The sky is a bright baby blue dotted here and there by a lone cloud, these white wisps of moisture acting like jellyfish of the air. Continuing on from top to bottom; the surrounding trees were going through a tremendous change. Every day more and more little soldiers fall to the ground in aid of the soil/ground quality. As I am thinking about our horrible custom to rake our leaves; Earnest reaches out and gives me a piece of wisdom. A single leaf of his slowly swirls, and twirls, and whirls its way toward the ground making slow arching circles in its decent path. When it at last settles down, on a patch of grass close to my feet, I feel obliged to pick it up.
At first touch it is very fragile, not in a sense that it will crumble but rather that it has no strength/rigidity to its structure. The leaf has a cool feel to it at first. The top side has a dull brown tone which is dotted with dark green/brown spots, while the bottom side has the same spots yet its base color is much paler than the top, almost a creamy brown. However it was the texture of the leaf that captured my attention the most. The topside was extremely smooth while the bottom felt like a light-grade sandpaper.

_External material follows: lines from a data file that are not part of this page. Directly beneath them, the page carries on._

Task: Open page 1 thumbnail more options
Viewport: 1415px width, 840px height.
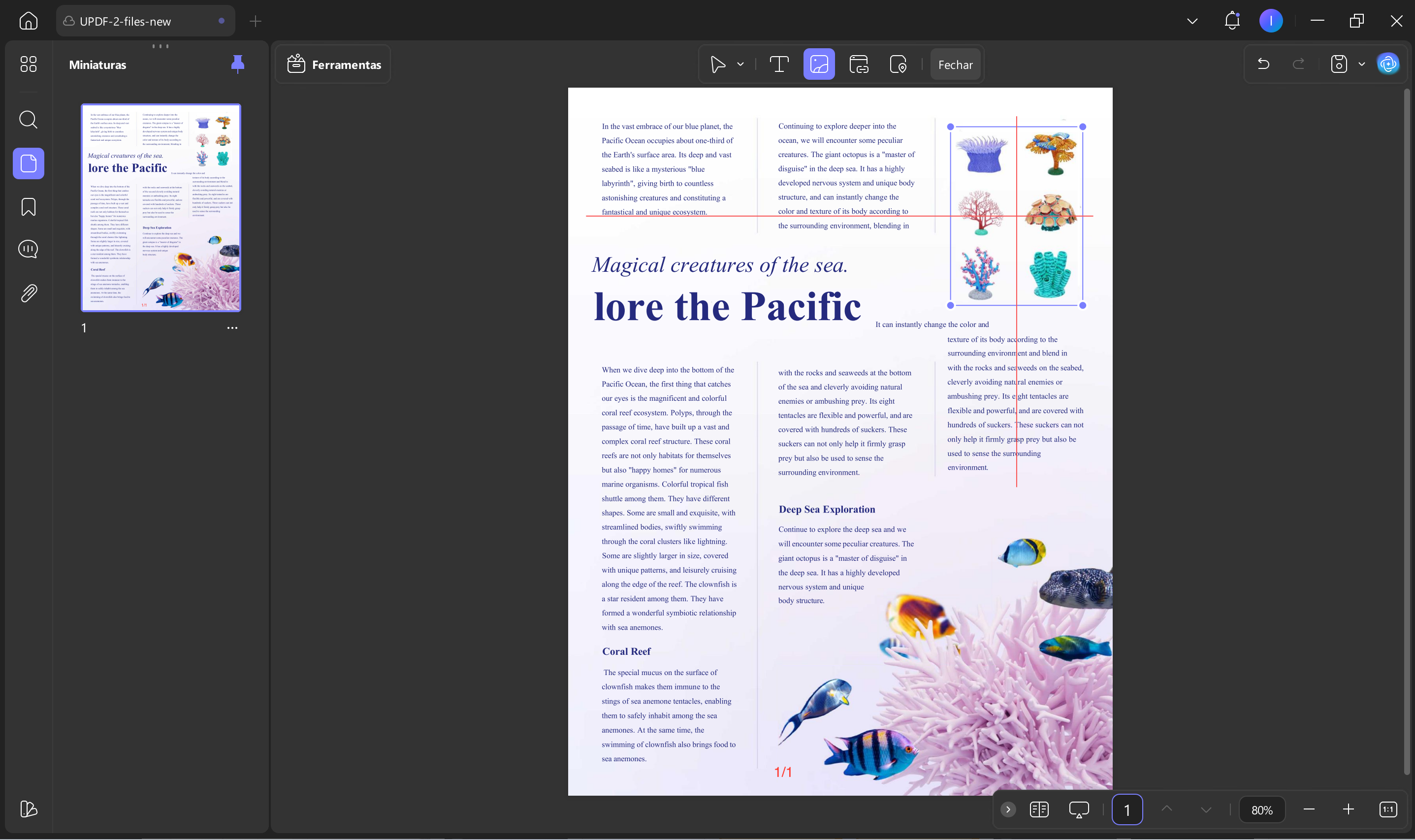Action: (232, 328)
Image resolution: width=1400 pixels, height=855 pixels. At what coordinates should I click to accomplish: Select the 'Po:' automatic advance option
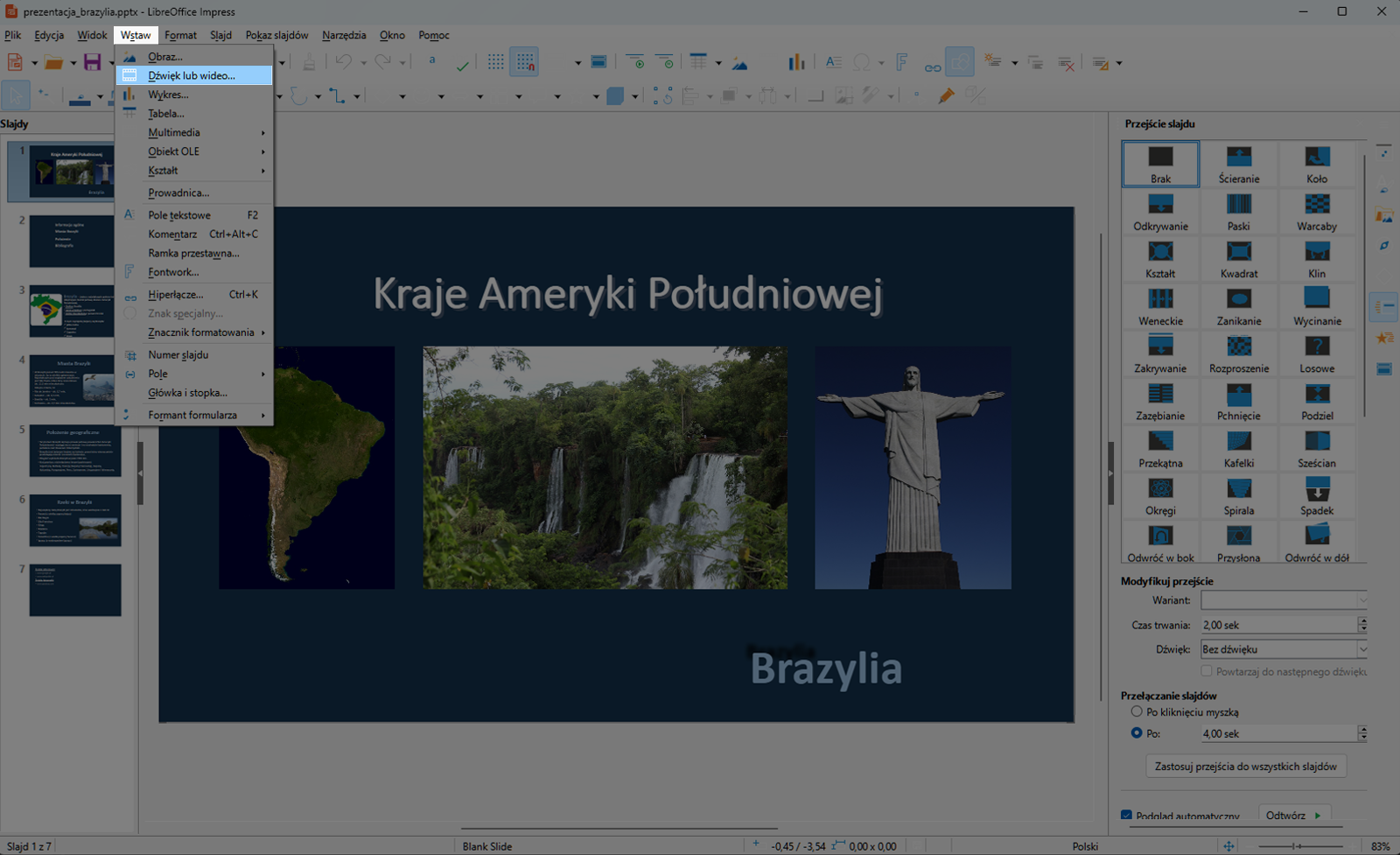pos(1137,733)
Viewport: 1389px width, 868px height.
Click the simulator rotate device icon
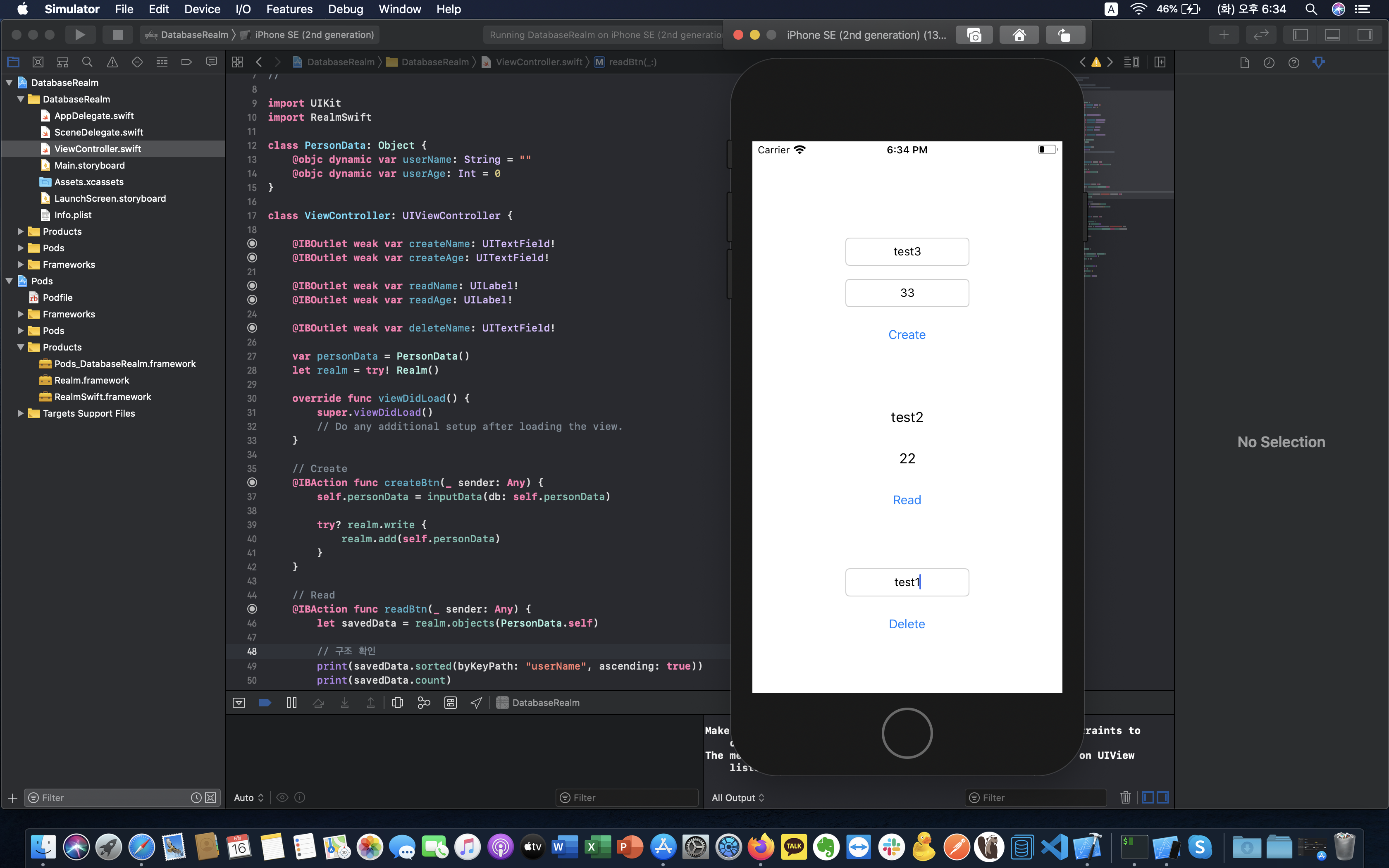1065,35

In all honesty…today Earnest looked a little tired, and very relieved to be receiving all of these rays. He has lost a large majority of his leaves already, a lot faster than some other trees I see around campus, by now he has lost about 70% of his bulk. There have also been some small branches, that Earnest felt he no longer needed, that have been laid at his feet for whoever/whatever desires them. In terms of Earnest himself, he has not changed dramatically from the previous blog, however I am bale to witness much of his change simply by bearing witness to the change going on around him. He is a part of his environment, so when it changes so does he. Regardless of how it may appear.